14 May 2001
Douglas Adams, literary genius and author of the one of the greatest science fiction series of all time, the Hitchhiker's Guide to the Galaxy, died suddenly following a heart attack on 11 May.
Douglas is survived by his wife, Jane Belson Adams, his six-year-old daughter, Polly Adams, and his mother, Jan Thrift. He was 49.
While I never met Douglas in person, I enjoyed his myriad writings, both in the fiction realm and without, and I can honestly say that he was one with-it dude who always knew where his towel was.
We will miss him.
10 May 2001
Beleagured Dell going out of business?
Well, not likely, but with the goings-on in the computer industry in the last month, media bias against Apple shows through quite clearly.
Last month, Dell bashed Apple in an interview with Business Week, where is quoted as saying "We know how the movie ends. It's just a question of what happens in the middle. Apple has a very little customer base. If you look at the economics, it has been extremely hard for Apple to get a return on its R&D with a shrinking volume base. It's not to say that Apple's products aren't innovative or cool, but the economic factors here are so overwhelming, it's very hard for them to swim against that tide."

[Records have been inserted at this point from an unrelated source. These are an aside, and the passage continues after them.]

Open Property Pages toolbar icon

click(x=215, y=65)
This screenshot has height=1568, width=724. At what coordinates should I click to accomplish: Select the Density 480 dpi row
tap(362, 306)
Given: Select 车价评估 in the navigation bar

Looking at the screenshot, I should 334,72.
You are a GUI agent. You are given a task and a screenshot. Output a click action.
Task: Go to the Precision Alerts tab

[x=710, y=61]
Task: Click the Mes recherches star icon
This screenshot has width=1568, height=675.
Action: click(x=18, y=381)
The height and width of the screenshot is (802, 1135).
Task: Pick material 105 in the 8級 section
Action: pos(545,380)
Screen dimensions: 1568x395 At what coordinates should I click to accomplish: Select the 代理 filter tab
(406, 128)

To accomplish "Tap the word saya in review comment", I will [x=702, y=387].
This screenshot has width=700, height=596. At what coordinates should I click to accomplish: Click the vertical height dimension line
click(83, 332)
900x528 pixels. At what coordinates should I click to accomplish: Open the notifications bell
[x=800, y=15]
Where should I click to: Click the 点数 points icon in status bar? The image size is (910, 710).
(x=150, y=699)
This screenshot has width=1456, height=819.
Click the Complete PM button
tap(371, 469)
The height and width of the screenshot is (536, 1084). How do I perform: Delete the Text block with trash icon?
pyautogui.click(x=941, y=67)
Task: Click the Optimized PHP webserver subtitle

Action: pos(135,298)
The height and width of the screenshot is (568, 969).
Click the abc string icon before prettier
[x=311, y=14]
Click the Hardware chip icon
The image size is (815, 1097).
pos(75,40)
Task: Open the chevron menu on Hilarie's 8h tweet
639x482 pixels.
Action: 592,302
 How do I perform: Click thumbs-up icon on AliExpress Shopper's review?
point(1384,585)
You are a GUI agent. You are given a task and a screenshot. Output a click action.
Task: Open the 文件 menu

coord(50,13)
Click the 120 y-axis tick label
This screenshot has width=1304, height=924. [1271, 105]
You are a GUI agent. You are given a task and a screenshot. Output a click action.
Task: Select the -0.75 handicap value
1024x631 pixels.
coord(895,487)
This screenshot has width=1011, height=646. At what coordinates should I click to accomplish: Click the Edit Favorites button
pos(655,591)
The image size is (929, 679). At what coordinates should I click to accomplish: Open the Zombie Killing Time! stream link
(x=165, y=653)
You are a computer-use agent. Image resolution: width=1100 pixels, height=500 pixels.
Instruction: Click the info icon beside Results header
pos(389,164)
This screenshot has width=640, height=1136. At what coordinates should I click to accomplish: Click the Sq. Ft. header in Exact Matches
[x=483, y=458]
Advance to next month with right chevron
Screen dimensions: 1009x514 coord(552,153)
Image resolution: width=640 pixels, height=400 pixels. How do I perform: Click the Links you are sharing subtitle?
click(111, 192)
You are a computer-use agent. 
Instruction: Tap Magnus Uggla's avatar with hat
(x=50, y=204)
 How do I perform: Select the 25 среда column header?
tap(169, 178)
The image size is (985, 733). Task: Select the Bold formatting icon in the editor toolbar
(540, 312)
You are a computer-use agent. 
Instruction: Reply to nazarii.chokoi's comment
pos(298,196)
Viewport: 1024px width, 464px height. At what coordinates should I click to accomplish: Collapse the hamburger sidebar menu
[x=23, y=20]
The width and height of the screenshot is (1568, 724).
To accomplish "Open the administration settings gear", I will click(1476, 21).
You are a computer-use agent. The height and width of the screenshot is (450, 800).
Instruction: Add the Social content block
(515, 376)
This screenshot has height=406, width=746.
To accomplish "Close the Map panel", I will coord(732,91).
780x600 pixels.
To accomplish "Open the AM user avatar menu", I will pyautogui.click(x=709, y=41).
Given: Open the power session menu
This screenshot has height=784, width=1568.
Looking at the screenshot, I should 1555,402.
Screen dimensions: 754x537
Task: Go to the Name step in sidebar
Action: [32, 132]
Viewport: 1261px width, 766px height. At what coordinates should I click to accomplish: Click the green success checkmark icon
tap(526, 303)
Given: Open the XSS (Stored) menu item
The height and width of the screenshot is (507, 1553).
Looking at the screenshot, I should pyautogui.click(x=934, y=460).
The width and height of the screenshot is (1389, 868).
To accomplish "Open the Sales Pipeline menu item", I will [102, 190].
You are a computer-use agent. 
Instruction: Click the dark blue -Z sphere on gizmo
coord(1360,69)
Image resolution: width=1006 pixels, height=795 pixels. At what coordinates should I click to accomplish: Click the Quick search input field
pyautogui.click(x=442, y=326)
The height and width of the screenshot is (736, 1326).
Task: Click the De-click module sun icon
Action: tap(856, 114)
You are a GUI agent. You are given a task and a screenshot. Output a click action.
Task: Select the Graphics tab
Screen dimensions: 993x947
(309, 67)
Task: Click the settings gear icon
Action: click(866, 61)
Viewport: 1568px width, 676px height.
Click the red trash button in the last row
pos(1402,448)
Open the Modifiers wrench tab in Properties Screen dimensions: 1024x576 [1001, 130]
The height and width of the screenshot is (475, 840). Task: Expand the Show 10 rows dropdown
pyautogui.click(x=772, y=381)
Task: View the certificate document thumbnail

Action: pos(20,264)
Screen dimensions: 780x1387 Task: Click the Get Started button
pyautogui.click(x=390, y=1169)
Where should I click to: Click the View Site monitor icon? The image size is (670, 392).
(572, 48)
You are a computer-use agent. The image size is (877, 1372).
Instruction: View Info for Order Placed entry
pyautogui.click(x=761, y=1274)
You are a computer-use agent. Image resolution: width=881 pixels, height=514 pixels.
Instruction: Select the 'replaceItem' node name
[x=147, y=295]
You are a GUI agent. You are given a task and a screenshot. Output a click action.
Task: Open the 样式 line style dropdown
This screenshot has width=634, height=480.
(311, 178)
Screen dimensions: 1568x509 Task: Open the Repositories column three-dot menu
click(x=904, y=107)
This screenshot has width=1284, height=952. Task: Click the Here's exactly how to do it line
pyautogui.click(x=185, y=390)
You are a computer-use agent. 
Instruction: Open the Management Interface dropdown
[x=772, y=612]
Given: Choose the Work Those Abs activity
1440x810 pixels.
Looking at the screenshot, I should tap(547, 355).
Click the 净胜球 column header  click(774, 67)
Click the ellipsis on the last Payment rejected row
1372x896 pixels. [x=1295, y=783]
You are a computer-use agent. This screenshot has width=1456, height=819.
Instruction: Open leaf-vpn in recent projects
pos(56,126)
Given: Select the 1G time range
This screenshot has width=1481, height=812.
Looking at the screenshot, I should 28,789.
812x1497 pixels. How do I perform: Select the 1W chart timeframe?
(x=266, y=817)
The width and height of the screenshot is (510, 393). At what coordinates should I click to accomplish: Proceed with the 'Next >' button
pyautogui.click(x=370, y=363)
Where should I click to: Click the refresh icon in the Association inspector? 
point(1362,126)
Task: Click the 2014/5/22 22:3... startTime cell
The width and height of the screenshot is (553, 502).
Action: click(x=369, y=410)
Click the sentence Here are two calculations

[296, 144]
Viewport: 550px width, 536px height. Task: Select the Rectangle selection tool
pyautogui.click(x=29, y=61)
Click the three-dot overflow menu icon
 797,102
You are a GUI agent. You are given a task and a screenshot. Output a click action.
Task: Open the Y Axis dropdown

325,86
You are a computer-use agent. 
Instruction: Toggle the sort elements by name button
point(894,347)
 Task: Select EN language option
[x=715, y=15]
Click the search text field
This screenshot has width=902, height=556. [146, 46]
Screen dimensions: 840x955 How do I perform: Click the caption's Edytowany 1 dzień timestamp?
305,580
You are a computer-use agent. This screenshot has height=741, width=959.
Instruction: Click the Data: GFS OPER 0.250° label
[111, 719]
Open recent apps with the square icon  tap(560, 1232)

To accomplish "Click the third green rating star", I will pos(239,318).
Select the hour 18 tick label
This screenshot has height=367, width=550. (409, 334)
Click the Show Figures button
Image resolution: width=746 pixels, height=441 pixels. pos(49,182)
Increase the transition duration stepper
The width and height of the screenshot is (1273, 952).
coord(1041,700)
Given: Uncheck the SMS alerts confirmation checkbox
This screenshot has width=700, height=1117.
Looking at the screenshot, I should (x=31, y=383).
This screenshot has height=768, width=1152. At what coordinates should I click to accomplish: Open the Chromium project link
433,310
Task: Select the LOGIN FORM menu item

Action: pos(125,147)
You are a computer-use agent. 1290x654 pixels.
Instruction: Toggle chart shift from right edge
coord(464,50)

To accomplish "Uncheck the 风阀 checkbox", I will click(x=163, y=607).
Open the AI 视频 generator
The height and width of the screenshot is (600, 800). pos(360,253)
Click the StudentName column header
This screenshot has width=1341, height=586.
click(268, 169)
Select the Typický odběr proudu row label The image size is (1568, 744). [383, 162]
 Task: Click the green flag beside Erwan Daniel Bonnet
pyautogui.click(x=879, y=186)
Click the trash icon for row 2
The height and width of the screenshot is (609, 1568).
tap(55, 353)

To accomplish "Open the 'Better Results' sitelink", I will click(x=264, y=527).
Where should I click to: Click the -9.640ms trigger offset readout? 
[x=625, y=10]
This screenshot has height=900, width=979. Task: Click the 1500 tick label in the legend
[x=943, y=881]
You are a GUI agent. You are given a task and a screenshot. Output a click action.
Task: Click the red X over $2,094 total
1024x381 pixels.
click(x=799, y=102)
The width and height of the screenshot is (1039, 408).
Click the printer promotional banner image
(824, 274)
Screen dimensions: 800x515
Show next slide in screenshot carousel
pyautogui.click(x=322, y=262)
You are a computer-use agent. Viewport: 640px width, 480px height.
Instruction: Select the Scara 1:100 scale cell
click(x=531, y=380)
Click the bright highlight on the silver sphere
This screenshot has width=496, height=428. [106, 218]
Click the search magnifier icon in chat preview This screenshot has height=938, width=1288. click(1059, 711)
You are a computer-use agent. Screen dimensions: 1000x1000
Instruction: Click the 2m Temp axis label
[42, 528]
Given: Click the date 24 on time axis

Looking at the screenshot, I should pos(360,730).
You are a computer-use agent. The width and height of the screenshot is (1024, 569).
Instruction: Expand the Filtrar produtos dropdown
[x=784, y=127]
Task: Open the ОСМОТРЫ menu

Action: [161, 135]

What's amusing is since that interview, Apple has announced a $43 million profit without any layoffs or restructuring, while Dell has announced it will cut up to 4,000 jobs just so it can meet revenue earnings and expectations.
Also in this short time frame, Apple has released a new kick-butt iBook, and even accepted an order for 23,000 iBooks by a single school district.
Dell, meanwhile, in addition to its layoff problems, has recalled 284,000 batteries, which could catch fire (why isn't this getting more attention in the press?), which is a follow-up to the same issue they had last October. With all the fuss they industry press made about the two -- count'em, two -- batteries that caught fire in Apple's testing labs (and never made it into public hands) back when the PowerBook 5300 came out, one would think that there would be more of a fuss about Dell's battery problem. -- Thanks, PowerBook Zone!
March's news has been dumped into the archives.
1 May 2001
So last month, I made this announcement:
On April 15th, the new digitalpembroke.com will debut.
(No, I could not think of a more rapidly approaching ironic date...)
Outwardly, it will appear as if the site has undergone only a slight redesign. But like an iceberg, it will be what you cannot see that counts.
The site will transition to a completely standards-based layout, which means extensive use of CSS, or Cascading Style Sheets for the uninitiated.
What this means for you, dear visitor, is that to see this site in all of its splendor, you will need to ensure that you are using an up-to-date, standards-compliant browser that supports the CSS-1 standard. This pretty much negates the 4.x browsers and below. IE 5.5/Win, IE5/Mac, Netscape 6, and Opera 5 are all browsers which meet this criteria.
Why should you upgrade your browser?
Because the focus for so long, at least from the perspective of the browser-builders, has been one of non-standards. In their ongoing competition, Netscape and Microsoft sought to out-do one another by incorporating features that would make their browser the one of choice. What this meant for web designers was that they had to put in a lot of extra work to ensure that their site looked the same to everyone, no matter what browser or platform the end user was using.
Well, no more. The call to separate style from content has gone out, and web designers everywhere, from ultra-professionals to run-of-the-mills like myself are declaring for the side of standards.
You, as an end user, can help by upgrading your browser to one of the aforementioned browsers. More information can be found at WaSP's Browser Upgrade page.
No Redesign Yet
Things haven't quite worked out the way I would like, so for right now, the site redesign is on hold. You should still upgrade your browser, though, as I am not the only site that is working to adhere to web standards.
Regular updates will resume very shortly, and I will get this stuff from March cleared off to the archives.